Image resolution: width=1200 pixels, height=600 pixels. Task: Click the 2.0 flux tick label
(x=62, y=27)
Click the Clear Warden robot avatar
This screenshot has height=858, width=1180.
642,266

▬▬▬

■ WORK ITEM: Copy the material above, line for line.

■ EXERCISE RESULT:
Image resolution: width=1200 pixels, height=600 pixels. Task: Click the 2.0 flux tick label
(x=62, y=27)
Click the Clear Warden robot avatar
This screenshot has height=858, width=1180.
642,266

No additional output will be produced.